- _Work request_
Restate, word for word, every line of the data.
++++++++++++++++++++
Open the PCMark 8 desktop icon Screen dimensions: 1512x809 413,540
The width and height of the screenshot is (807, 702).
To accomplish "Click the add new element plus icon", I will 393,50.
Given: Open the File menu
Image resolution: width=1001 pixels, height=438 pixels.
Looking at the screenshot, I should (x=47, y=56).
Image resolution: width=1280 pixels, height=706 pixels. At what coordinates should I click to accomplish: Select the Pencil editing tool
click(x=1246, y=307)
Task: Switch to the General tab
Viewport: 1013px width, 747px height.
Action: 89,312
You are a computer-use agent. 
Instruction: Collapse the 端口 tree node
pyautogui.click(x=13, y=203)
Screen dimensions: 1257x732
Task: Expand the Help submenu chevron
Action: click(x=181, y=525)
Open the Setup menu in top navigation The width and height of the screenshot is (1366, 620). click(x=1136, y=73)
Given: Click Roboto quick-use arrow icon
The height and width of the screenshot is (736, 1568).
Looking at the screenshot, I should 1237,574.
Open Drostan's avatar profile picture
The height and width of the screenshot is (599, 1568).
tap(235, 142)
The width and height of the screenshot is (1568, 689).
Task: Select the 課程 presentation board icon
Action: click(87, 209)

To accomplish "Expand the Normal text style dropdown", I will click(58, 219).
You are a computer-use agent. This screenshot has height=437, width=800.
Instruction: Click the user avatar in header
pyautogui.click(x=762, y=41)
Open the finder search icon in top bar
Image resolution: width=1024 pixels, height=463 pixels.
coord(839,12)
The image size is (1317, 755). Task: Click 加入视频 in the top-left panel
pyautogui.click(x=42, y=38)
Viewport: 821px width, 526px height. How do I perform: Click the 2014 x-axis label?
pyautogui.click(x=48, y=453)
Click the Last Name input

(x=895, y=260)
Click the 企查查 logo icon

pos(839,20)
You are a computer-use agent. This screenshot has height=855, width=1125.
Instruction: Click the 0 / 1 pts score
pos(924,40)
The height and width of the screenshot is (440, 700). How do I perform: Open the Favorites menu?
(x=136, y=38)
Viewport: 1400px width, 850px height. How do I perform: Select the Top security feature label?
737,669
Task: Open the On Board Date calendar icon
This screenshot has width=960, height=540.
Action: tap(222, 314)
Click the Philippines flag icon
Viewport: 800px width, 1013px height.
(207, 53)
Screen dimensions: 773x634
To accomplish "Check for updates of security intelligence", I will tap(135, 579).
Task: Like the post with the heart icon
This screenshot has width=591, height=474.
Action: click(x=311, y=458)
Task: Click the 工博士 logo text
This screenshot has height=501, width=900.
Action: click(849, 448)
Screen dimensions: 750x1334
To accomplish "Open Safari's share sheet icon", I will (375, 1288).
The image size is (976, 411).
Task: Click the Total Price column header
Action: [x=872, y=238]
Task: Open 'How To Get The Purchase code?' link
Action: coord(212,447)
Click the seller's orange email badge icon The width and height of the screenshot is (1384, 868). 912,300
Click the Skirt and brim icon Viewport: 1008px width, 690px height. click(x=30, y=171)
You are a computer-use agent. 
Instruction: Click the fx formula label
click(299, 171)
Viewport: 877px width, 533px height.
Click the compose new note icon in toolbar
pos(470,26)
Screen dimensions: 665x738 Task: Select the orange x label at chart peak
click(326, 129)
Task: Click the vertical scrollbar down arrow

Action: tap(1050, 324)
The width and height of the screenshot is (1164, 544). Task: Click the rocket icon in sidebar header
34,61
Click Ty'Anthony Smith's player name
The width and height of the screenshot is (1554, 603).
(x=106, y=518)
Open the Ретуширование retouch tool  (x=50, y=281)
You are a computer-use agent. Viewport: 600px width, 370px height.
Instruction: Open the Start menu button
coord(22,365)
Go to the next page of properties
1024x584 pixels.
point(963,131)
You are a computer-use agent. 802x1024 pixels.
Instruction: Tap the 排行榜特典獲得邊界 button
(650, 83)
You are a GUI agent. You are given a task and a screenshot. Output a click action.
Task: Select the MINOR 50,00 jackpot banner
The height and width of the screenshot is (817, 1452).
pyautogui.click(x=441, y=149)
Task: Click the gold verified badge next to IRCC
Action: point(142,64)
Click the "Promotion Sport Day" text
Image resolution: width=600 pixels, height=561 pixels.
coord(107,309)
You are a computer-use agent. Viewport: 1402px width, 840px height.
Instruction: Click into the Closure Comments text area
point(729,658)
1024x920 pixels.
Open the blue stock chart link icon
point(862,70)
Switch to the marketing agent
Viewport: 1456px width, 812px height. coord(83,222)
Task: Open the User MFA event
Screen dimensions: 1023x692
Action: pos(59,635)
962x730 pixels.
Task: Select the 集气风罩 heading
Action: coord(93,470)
++++++++++++++++++++
- _Result for this task_
Open the PCMark 8 desktop icon Screen dimensions: 1512x809 413,540
The width and height of the screenshot is (807, 702).
To accomplish "Click the add new element plus icon", I will 393,50.
Given: Open the File menu
Image resolution: width=1001 pixels, height=438 pixels.
Looking at the screenshot, I should (x=47, y=56).
Image resolution: width=1280 pixels, height=706 pixels. At what coordinates should I click to accomplish: Select the Pencil editing tool
click(x=1246, y=307)
Task: Switch to the General tab
Viewport: 1013px width, 747px height.
Action: 89,312
You are a computer-use agent. 
Instruction: Collapse the 端口 tree node
pyautogui.click(x=13, y=203)
Screen dimensions: 1257x732
Task: Expand the Help submenu chevron
Action: click(x=181, y=525)
Open the Setup menu in top navigation The width and height of the screenshot is (1366, 620). click(x=1136, y=73)
Given: Click Roboto quick-use arrow icon
The height and width of the screenshot is (736, 1568).
Looking at the screenshot, I should 1237,574.
Open Drostan's avatar profile picture
The height and width of the screenshot is (599, 1568).
tap(235, 142)
The width and height of the screenshot is (1568, 689).
Task: Select the 課程 presentation board icon
Action: click(87, 209)

To accomplish "Expand the Normal text style dropdown", I will click(58, 219).
You are a computer-use agent. This screenshot has height=437, width=800.
Instruction: Click the user avatar in header
pyautogui.click(x=762, y=41)
Open the finder search icon in top bar
Image resolution: width=1024 pixels, height=463 pixels.
coord(839,12)
The image size is (1317, 755). Task: Click 加入视频 in the top-left panel
pyautogui.click(x=42, y=38)
Viewport: 821px width, 526px height. How do I perform: Click the 2014 x-axis label?
pyautogui.click(x=48, y=453)
Click the Last Name input

(x=895, y=260)
Click the 企查查 logo icon

pos(839,20)
You are a computer-use agent. This screenshot has height=855, width=1125.
Instruction: Click the 0 / 1 pts score
pos(924,40)
The height and width of the screenshot is (440, 700). How do I perform: Open the Favorites menu?
(x=136, y=38)
Viewport: 1400px width, 850px height. How do I perform: Select the Top security feature label?
737,669
Task: Open the On Board Date calendar icon
This screenshot has width=960, height=540.
Action: tap(222, 314)
Click the Philippines flag icon
Viewport: 800px width, 1013px height.
(207, 53)
Screen dimensions: 773x634
To accomplish "Check for updates of security intelligence", I will tap(135, 579).
Task: Like the post with the heart icon
This screenshot has width=591, height=474.
Action: click(x=311, y=458)
Task: Click the 工博士 logo text
This screenshot has height=501, width=900.
Action: click(849, 448)
Screen dimensions: 750x1334
To accomplish "Open Safari's share sheet icon", I will (375, 1288).
The image size is (976, 411).
Task: Click the Total Price column header
Action: [x=872, y=238]
Task: Open 'How To Get The Purchase code?' link
Action: coord(212,447)
Click the seller's orange email badge icon The width and height of the screenshot is (1384, 868). 912,300
Click the Skirt and brim icon Viewport: 1008px width, 690px height. click(x=30, y=171)
You are a computer-use agent. 
Instruction: Click the fx formula label
click(299, 171)
Viewport: 877px width, 533px height.
Click the compose new note icon in toolbar
pos(470,26)
Screen dimensions: 665x738 Task: Select the orange x label at chart peak
click(326, 129)
Task: Click the vertical scrollbar down arrow

Action: tap(1050, 324)
The width and height of the screenshot is (1164, 544). Task: Click the rocket icon in sidebar header
34,61
Click Ty'Anthony Smith's player name
The width and height of the screenshot is (1554, 603).
(x=106, y=518)
Open the Ретуширование retouch tool  (x=50, y=281)
You are a computer-use agent. Viewport: 600px width, 370px height.
Instruction: Open the Start menu button
coord(22,365)
Go to the next page of properties
1024x584 pixels.
point(963,131)
You are a computer-use agent. 802x1024 pixels.
Instruction: Tap the 排行榜特典獲得邊界 button
(650, 83)
You are a GUI agent. You are given a task and a screenshot. Output a click action.
Task: Select the MINOR 50,00 jackpot banner
The height and width of the screenshot is (817, 1452).
pyautogui.click(x=441, y=149)
Task: Click the gold verified badge next to IRCC
Action: point(142,64)
Click the "Promotion Sport Day" text
Image resolution: width=600 pixels, height=561 pixels.
coord(107,309)
You are a computer-use agent. Viewport: 1402px width, 840px height.
Instruction: Click into the Closure Comments text area
point(729,658)
1024x920 pixels.
Open the blue stock chart link icon
point(862,70)
Switch to the marketing agent
Viewport: 1456px width, 812px height. coord(83,222)
Task: Open the User MFA event
Screen dimensions: 1023x692
Action: pos(59,635)
962x730 pixels.
Task: Select the 集气风罩 heading
Action: coord(93,470)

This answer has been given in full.